What you have to do: Collect every line of the records that contains the word "height", and list those lines in their original order.

Input material:
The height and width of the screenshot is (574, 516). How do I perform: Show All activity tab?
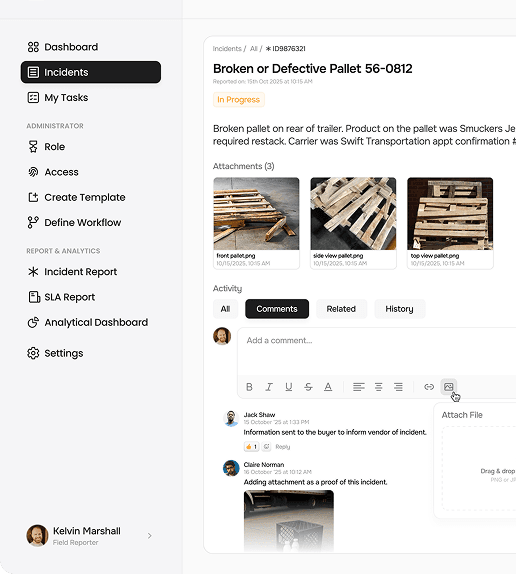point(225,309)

* * *

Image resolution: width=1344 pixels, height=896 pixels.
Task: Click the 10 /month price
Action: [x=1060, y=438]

Solution to the problem:
The height and width of the screenshot is (574, 516). How do I perform: Show All activity tab?
Image resolution: width=1344 pixels, height=896 pixels.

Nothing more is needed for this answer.